PROVIDED RECORDS START

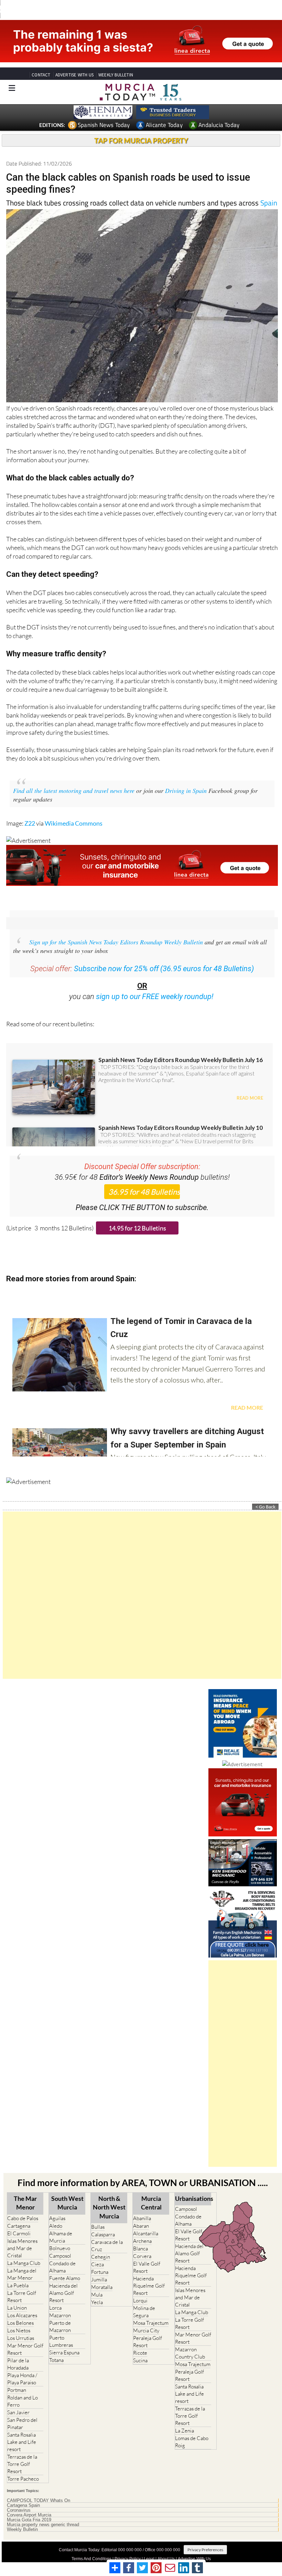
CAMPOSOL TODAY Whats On (38, 2501)
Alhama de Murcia (60, 2237)
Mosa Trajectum (151, 2323)
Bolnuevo (59, 2248)
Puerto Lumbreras (61, 2341)
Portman (16, 2390)
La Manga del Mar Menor (21, 2274)
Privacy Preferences (205, 2549)
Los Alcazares (22, 2315)
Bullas (98, 2227)
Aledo (55, 2226)
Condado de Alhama (62, 2267)
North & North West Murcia (109, 2207)
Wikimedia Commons (73, 823)
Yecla (97, 2302)
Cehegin (100, 2257)
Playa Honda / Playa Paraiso (22, 2379)
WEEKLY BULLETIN (115, 75)
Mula (96, 2294)
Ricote (140, 2353)
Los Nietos (18, 2330)
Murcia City (146, 2330)
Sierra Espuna (64, 2352)
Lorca (55, 2307)
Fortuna (99, 2272)
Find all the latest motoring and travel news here (73, 790)
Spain (268, 202)
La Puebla (18, 2285)
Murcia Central (151, 2203)
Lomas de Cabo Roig (191, 2442)
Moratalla (101, 2287)
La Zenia (184, 2430)
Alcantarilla (145, 2233)
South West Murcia (67, 2203)
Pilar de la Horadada (18, 2364)
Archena (142, 2241)
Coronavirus (19, 2510)
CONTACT (41, 75)
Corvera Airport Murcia (29, 2515)
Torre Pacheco (23, 2479)
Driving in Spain (186, 790)
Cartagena (18, 2226)
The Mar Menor (25, 2203)
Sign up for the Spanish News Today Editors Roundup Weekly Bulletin (116, 942)
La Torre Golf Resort (21, 2296)
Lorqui (140, 2300)
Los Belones (20, 2323)
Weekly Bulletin (22, 2529)
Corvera (142, 2256)
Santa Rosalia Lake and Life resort (21, 2441)
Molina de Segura (144, 2312)
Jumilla (99, 2279)
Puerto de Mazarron (60, 2326)
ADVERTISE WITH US (74, 75)
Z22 (29, 823)
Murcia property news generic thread (43, 2525)
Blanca (140, 2248)
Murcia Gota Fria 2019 (29, 2520)
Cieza (97, 2264)
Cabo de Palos (22, 2218)
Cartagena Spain (23, 2505)
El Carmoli (19, 2233)
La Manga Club (23, 2263)
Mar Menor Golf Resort (25, 2349)
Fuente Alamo (64, 2278)
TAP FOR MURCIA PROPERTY (141, 140)
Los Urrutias (20, 2338)
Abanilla (142, 2218)
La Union (17, 2307)
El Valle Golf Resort (146, 2267)
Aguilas (57, 2218)
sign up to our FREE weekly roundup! (155, 996)
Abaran (141, 2226)
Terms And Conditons (91, 2558)
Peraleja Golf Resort (147, 2342)
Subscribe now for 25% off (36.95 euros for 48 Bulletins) (164, 968)
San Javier (18, 2412)
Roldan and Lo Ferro (22, 2401)
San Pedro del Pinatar (22, 2423)
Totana (56, 2360)
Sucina (140, 2360)
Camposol (60, 2255)
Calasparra (103, 2234)
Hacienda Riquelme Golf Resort (149, 2285)
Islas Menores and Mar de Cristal (22, 2248)
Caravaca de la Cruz (107, 2245)
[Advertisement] (142, 1595)
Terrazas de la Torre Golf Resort (22, 2463)
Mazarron (60, 2315)
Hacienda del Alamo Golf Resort (63, 2292)
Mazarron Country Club (190, 2353)
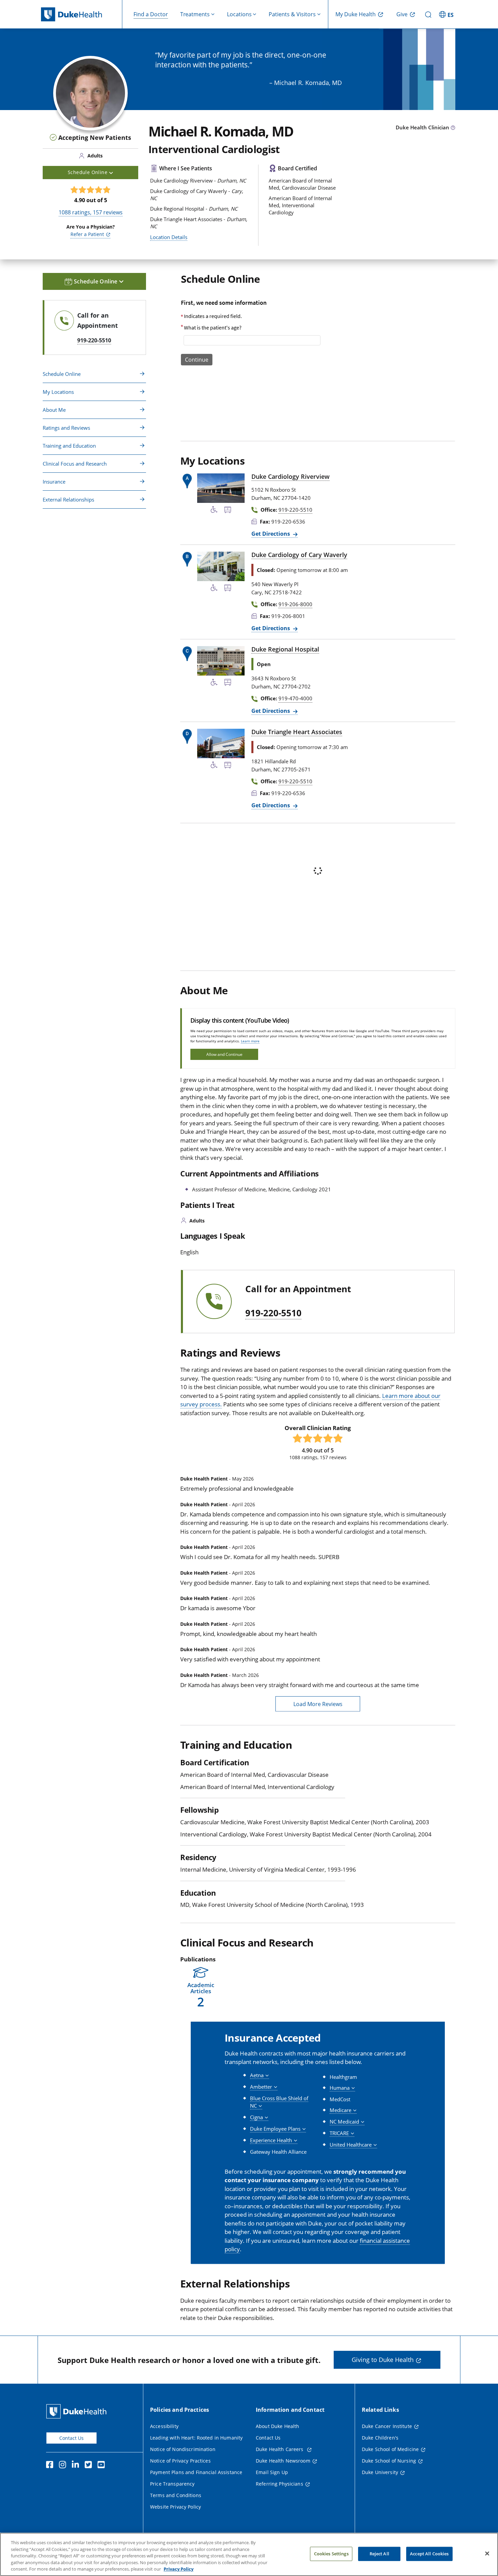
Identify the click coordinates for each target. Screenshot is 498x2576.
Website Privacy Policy (175, 2507)
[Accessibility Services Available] (214, 510)
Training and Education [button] (69, 445)
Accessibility (164, 2426)
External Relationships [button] (68, 499)
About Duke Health (277, 2426)
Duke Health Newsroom (283, 2460)
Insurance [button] (54, 481)
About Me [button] (54, 409)
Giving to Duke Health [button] (383, 2360)
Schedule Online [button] (88, 172)
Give (402, 14)
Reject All (379, 2554)
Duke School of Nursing (389, 2460)
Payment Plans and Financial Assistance (196, 2472)
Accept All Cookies (429, 2554)
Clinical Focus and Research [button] (75, 463)
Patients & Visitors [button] (292, 14)
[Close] (487, 2553)
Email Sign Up (272, 2472)
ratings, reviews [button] (91, 212)
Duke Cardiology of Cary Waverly (299, 555)
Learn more (250, 1041)
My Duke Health (355, 14)
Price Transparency (172, 2484)
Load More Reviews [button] (318, 1704)
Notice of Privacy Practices (180, 2460)
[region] (249, 2554)
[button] (447, 14)
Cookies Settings (331, 2554)
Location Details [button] (168, 237)
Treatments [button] (195, 14)
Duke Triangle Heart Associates (296, 732)
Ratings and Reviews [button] (66, 427)
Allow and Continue (224, 1054)
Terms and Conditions (175, 2495)
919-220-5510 (273, 1313)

PROVIDED RECORDS END

TASK — Scan the entries above for the line containing "Blanca (140, 2248)", and copy it and all lines after it exactly, down to and including the line containing "Aguilas (57, 2218)".

SOLUTION FOR THIS PROBLEM —
Blanca (140, 2248)
Murcia Gota Fria 2019 (29, 2520)
Cieza (97, 2264)
Cabo de Palos (22, 2218)
Cartagena Spain (23, 2505)
El Carmoli (19, 2233)
La Manga Club (23, 2263)
Mar Menor Golf Resort (25, 2349)
Fuente Alamo (64, 2278)
TAP FOR MURCIA PROPERTY (141, 140)
Los Urrutias (20, 2338)
Abanilla (142, 2218)
La Union (17, 2307)
El Valle Golf Resort (146, 2267)
Aguilas (57, 2218)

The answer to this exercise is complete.